Société

La France et sa justice : à quand la fin des hostilités ?

Président de chambre honoraire à la cour d’appel de Paris

Le procès dit des « écoutes » reprend ce lundi 30 novembre. L’ancien président de la République Nicolas Sarkozy, son avocat Thierry Herzog et l’ex haut-magistrat Gilbert Azibert sont sur le banc des accusés pour tentative de corruption et trafic d’influence. Un procès historique dans une affaire où l’indépendance de la justice est en cause, mais qui illustre aussi l’évolution récente et la montée en puissance d’une magistrature autrefois considérée comme inoffensive. Il existe donc des raisons de ne pas désespérer de trouver un jour en France l’équilibre institutionnel permettant au juge de jouer pleinement et sereinement son rôle.

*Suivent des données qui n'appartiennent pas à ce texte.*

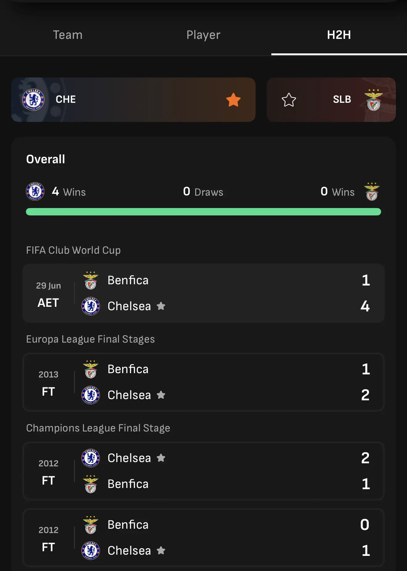This screenshot has height=571, width=407.
Task: Open the 2012 Benfica 0-1 Chelsea match
Action: click(203, 538)
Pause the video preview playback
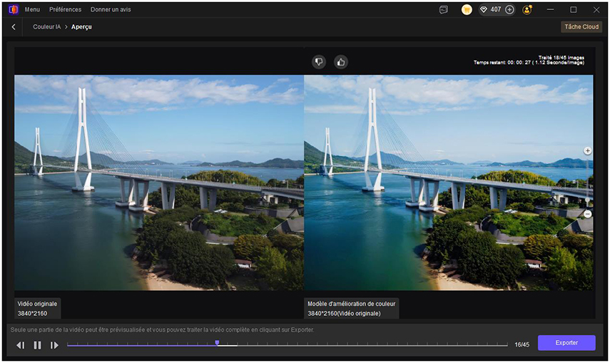Screen dimensions: 610x363 coord(37,345)
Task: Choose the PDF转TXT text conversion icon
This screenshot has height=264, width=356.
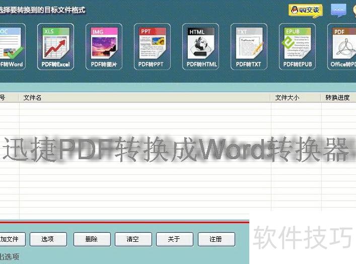Action: [x=249, y=46]
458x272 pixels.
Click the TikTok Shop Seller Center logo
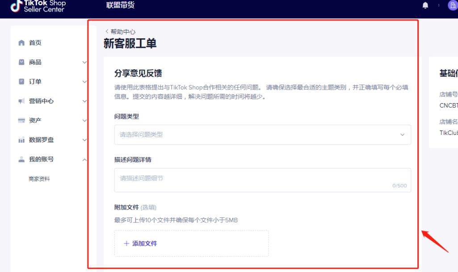coord(38,6)
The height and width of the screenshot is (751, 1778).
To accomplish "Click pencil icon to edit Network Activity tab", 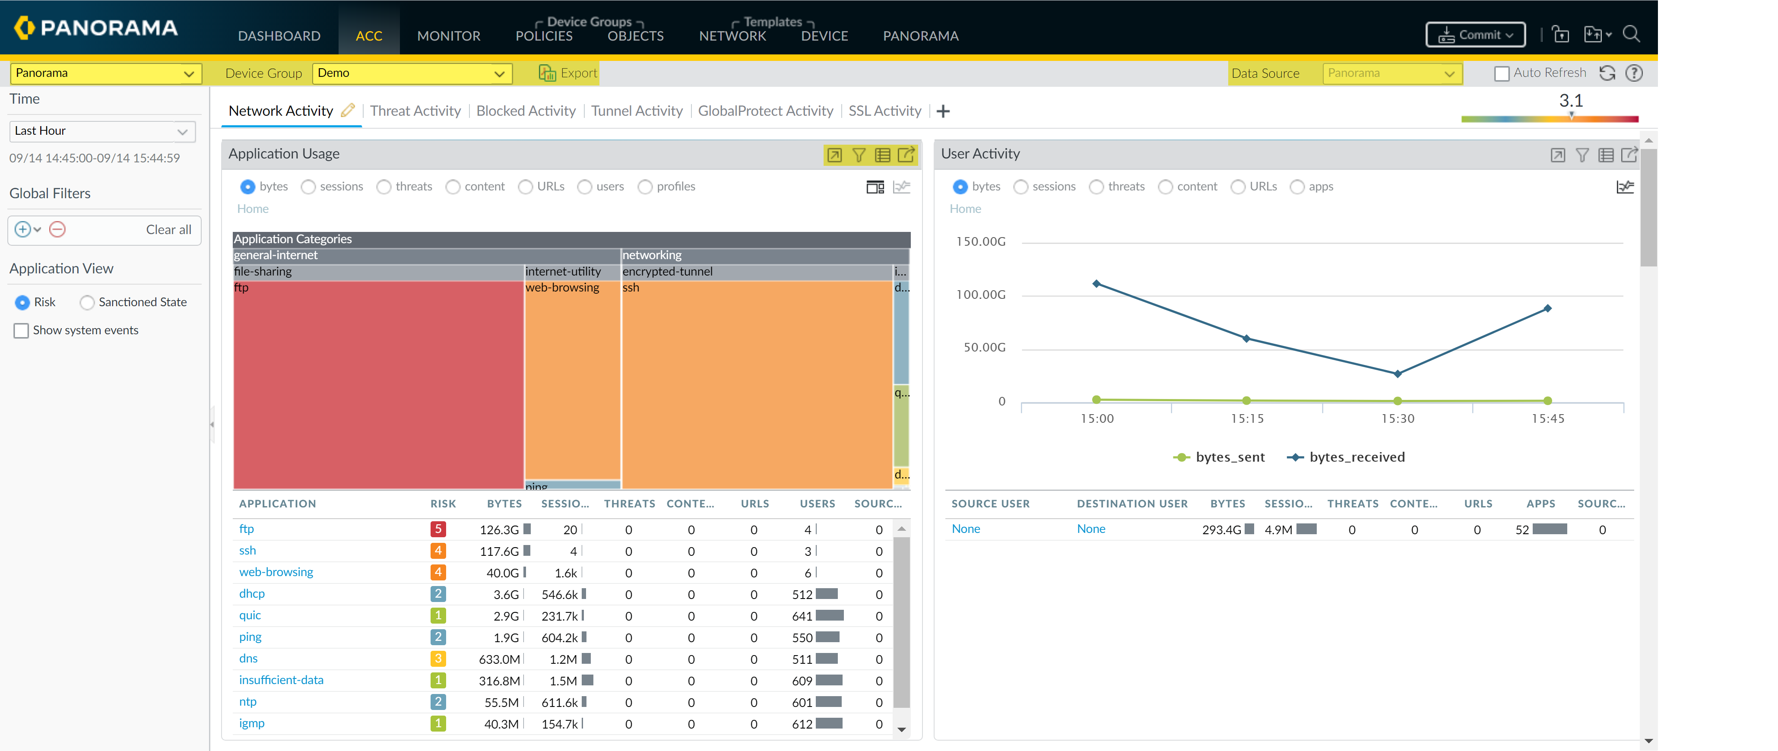I will click(x=348, y=110).
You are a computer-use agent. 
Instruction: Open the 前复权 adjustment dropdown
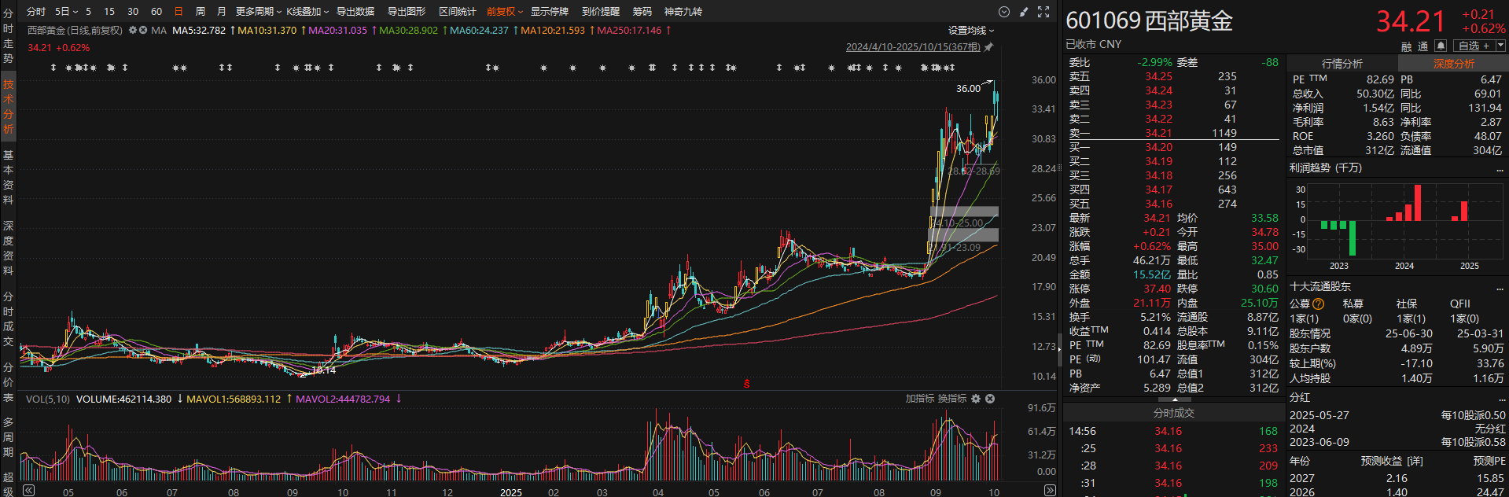pyautogui.click(x=504, y=12)
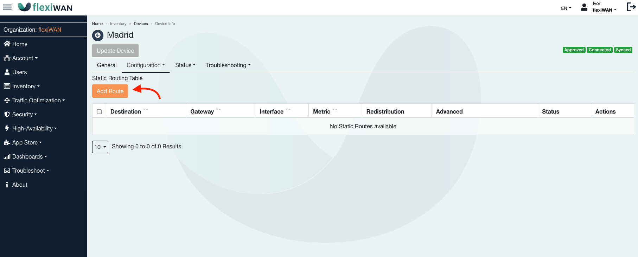Click the hamburger menu icon
Viewport: 638px width, 257px height.
[x=7, y=7]
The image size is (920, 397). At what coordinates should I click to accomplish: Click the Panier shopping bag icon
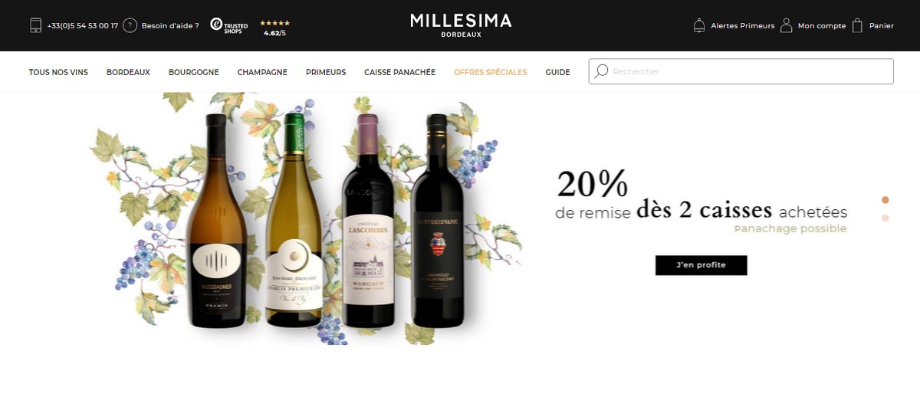[858, 25]
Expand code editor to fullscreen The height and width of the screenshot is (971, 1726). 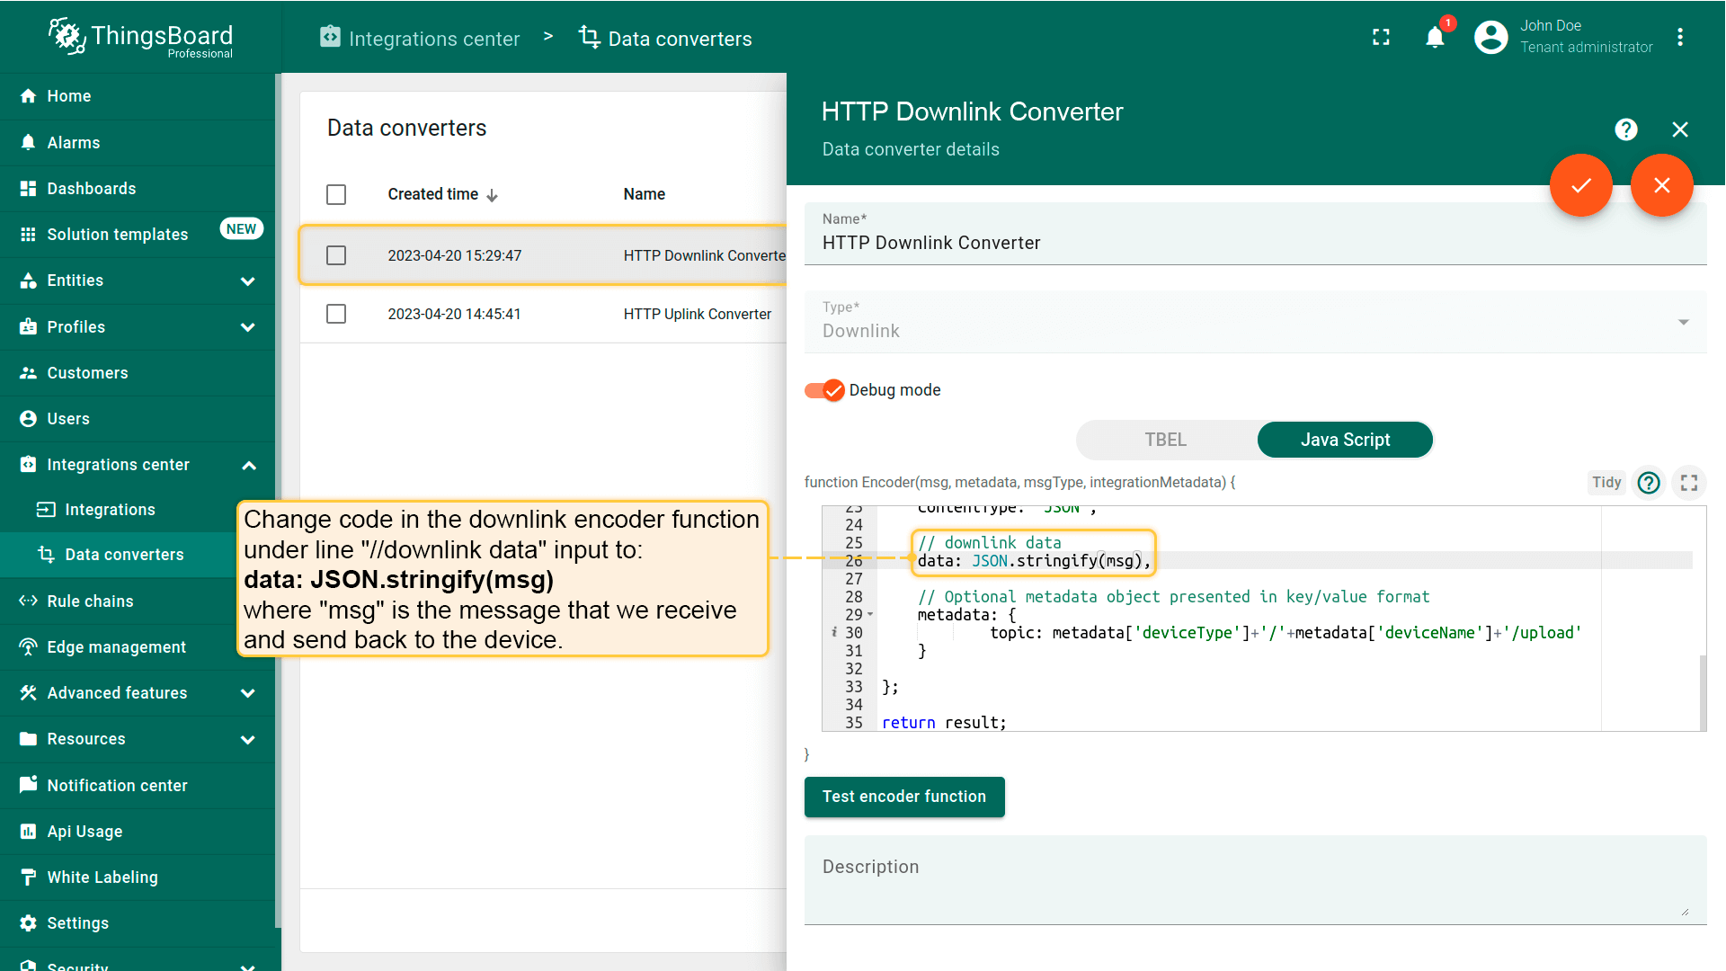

En 1975, dans sa fameuse « Harangue à des magistrats qui débutent » (qui lui valut des poursuites disciplinaires), le substitut Oswald Baudot écrivait à ses collègues nouvellement installés : « En entrant dans la magistrature, vous êtes devenus des fonctionnaires d’un rang modeste. (…) On vous a dotés d’un pouvoir médiocre : celui de mettre en prison. On ne vous le donne que parce qu’il est généralement inoffensif. Quand vous infligerez cinq ans de prison au voleur de bicyclette, vous ne dérangerez personne ».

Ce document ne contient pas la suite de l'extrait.